▸ EXERCISE OBJECTIVE:
Write the records out exactly as shown. No pictures.

▸ EXERCISE MATERIALS:

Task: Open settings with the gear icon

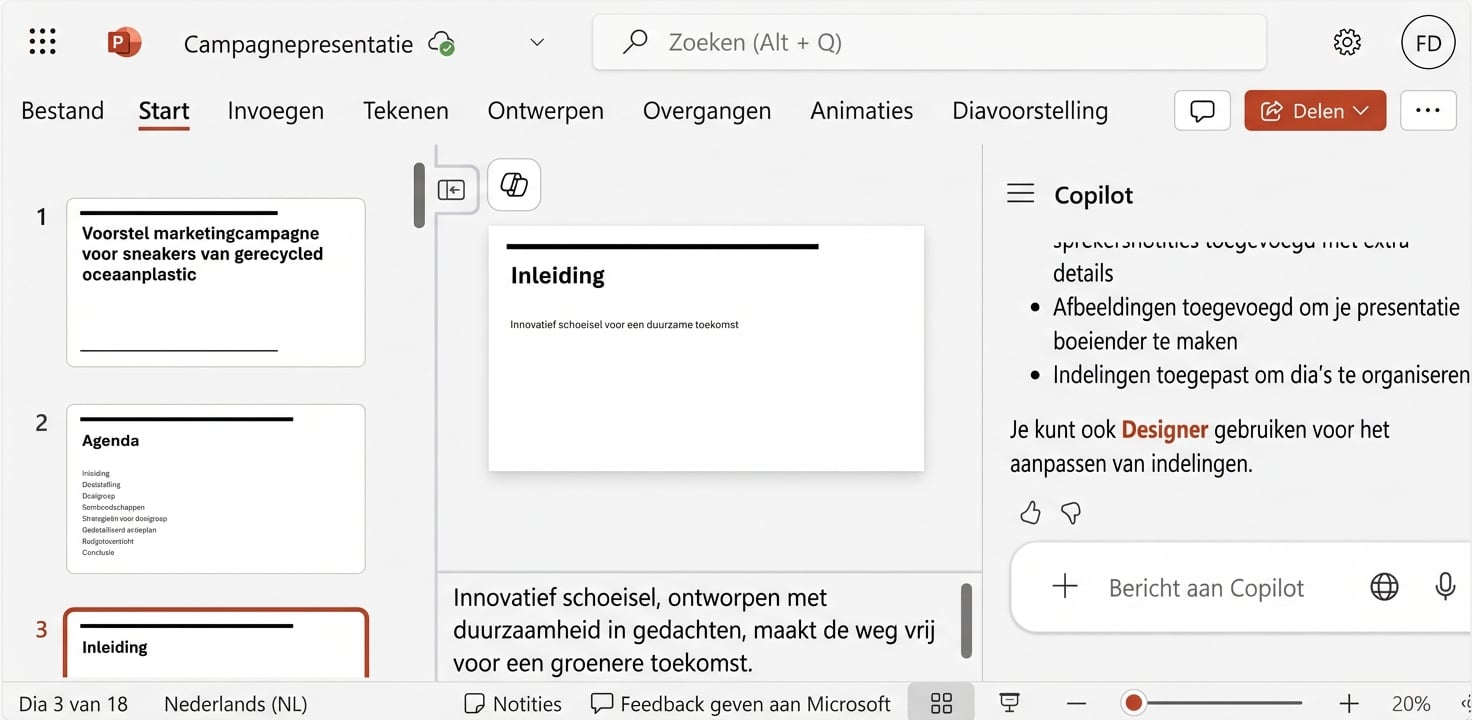Action: coord(1347,41)
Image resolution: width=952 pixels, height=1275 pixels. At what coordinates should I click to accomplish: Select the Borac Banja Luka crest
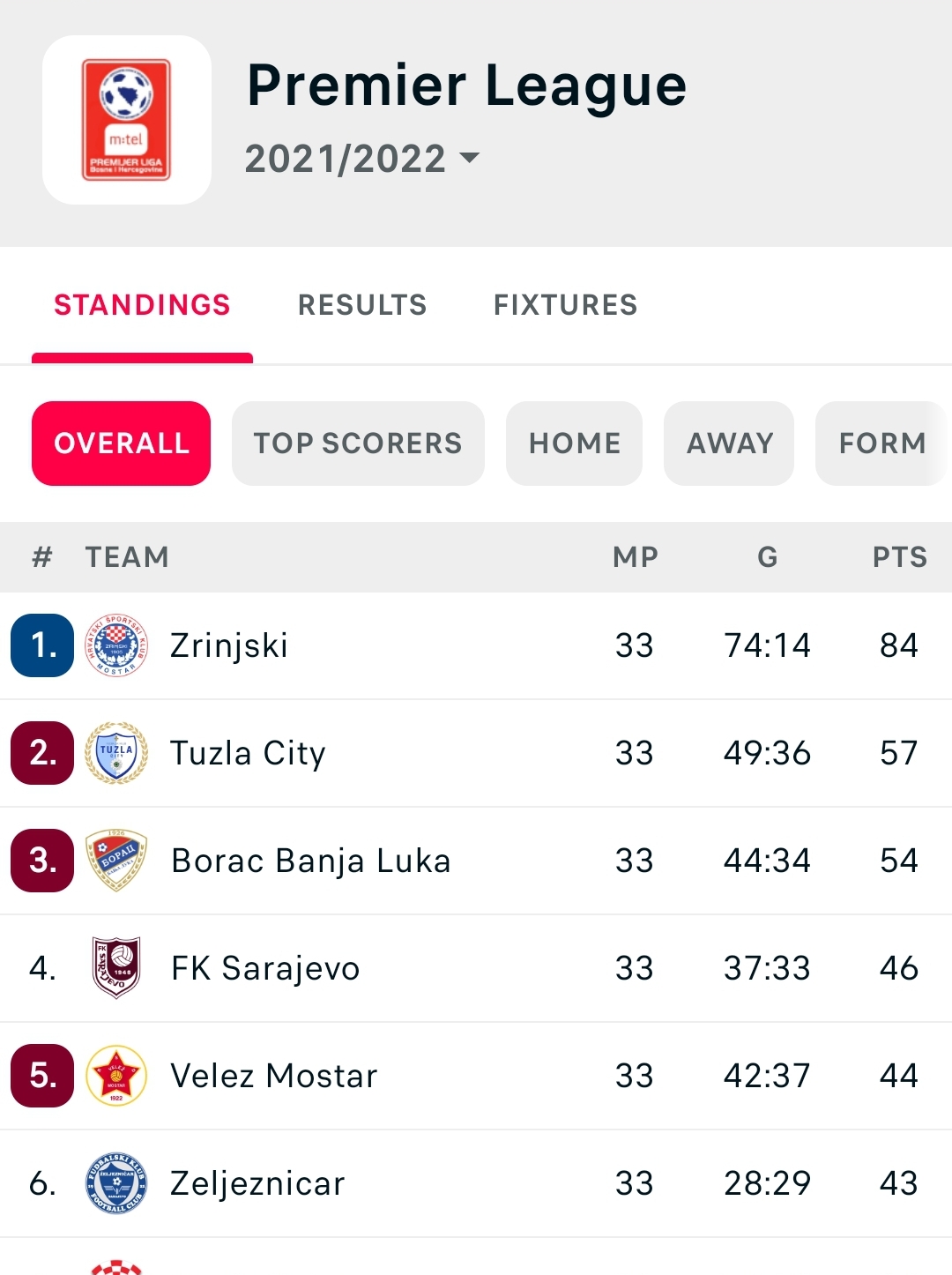tap(116, 861)
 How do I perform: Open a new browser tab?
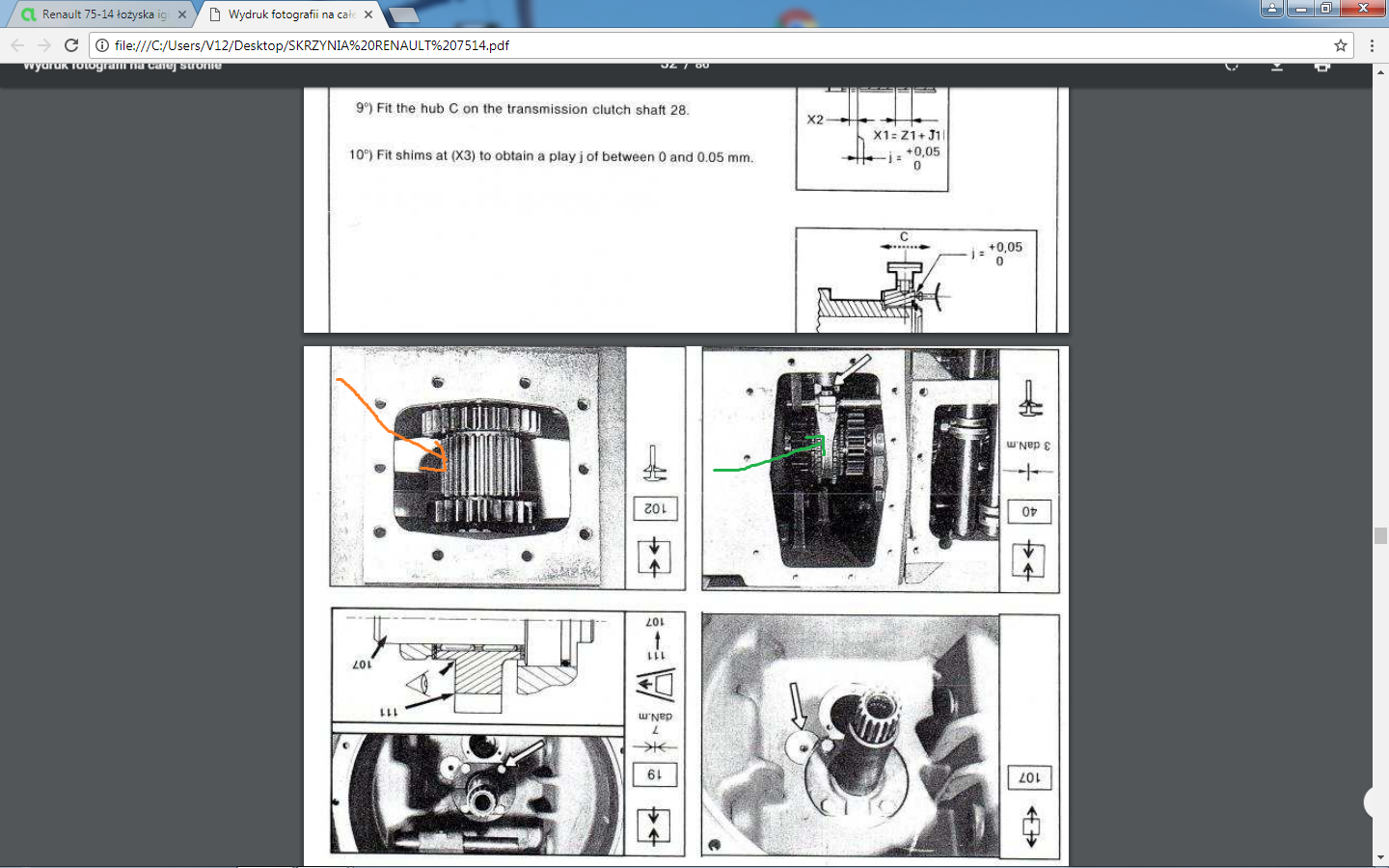(403, 14)
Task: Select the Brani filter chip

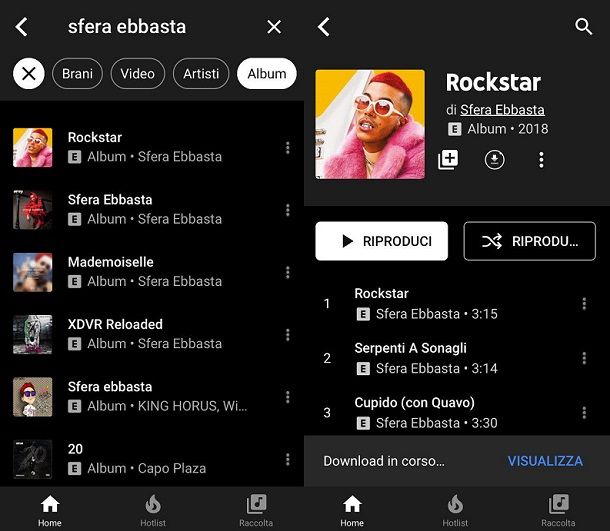Action: click(77, 74)
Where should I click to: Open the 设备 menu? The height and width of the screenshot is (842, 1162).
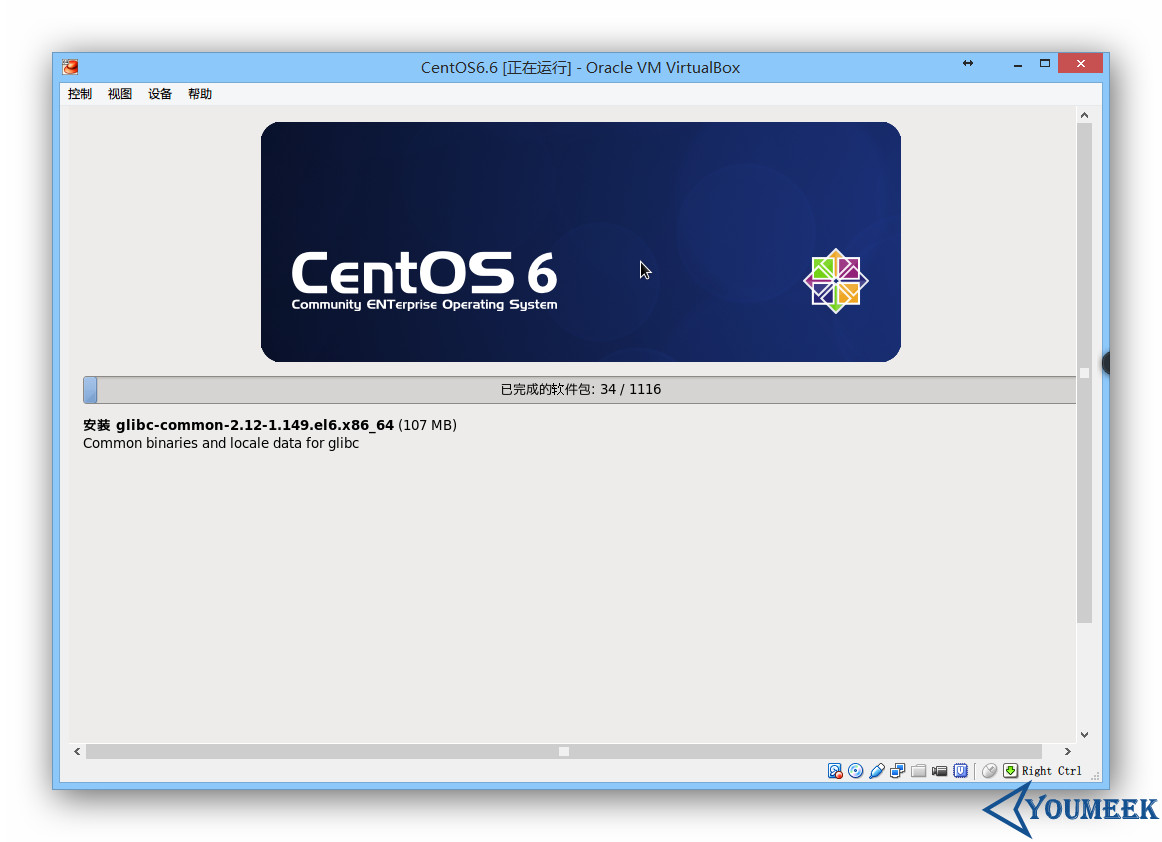159,93
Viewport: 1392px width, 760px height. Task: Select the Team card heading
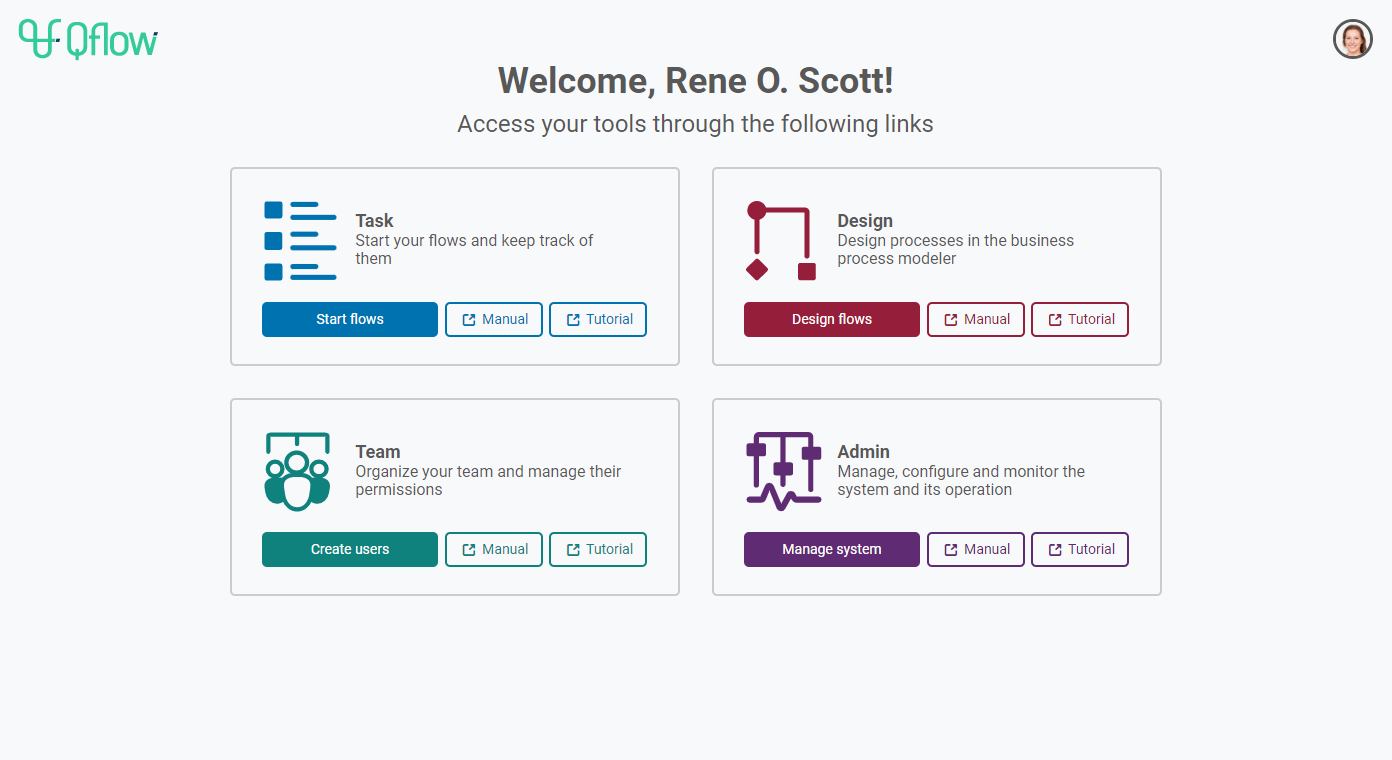pos(378,452)
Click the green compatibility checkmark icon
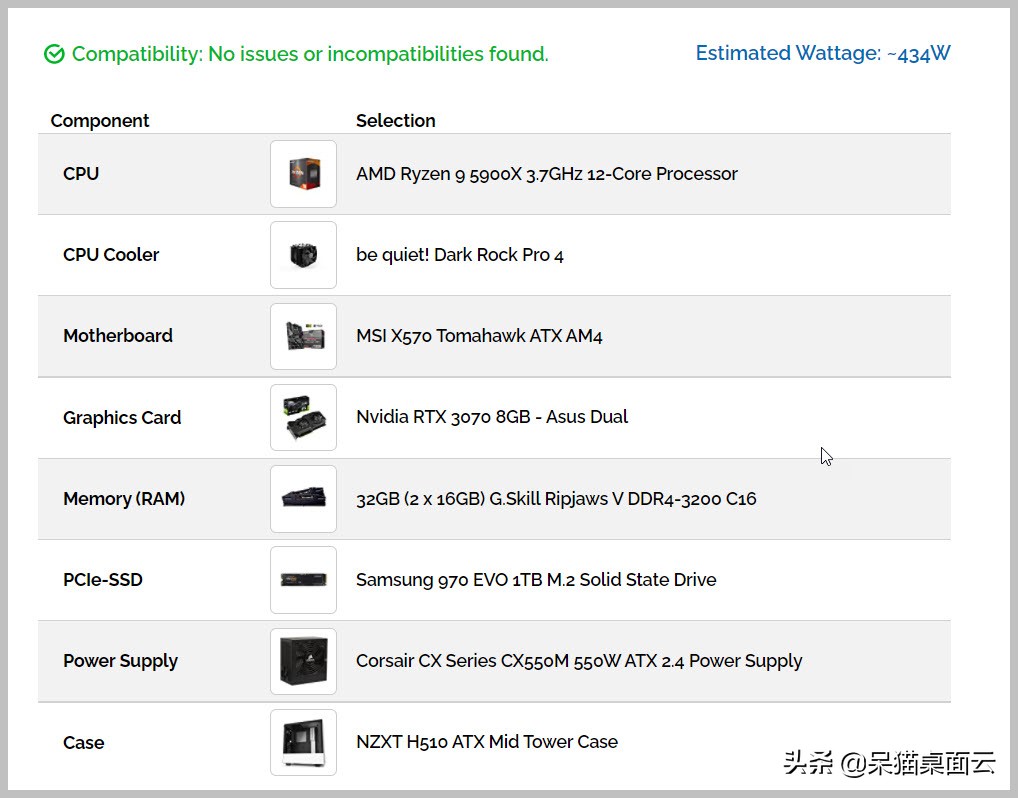Viewport: 1018px width, 798px height. pyautogui.click(x=54, y=54)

▸ TASK RESULT:
Task: Open settings with the gear icon

Action: coord(1347,41)
Image resolution: width=952 pixels, height=1275 pixels. At what coordinates should I click to accomplish: Select the Borac Banja Luka crest
tap(116, 861)
 How do I perform: Open a new browser tab?
(403, 14)
Task: Select the Brani filter chip

Action: click(77, 74)
Where should I click to: Open the 设备 menu? The height and width of the screenshot is (842, 1162).
159,93
Viewport: 1392px width, 760px height. Task: Select the Team card heading
pos(378,452)
Click the green compatibility checkmark icon
Viewport: 1018px width, 798px height. pyautogui.click(x=54, y=54)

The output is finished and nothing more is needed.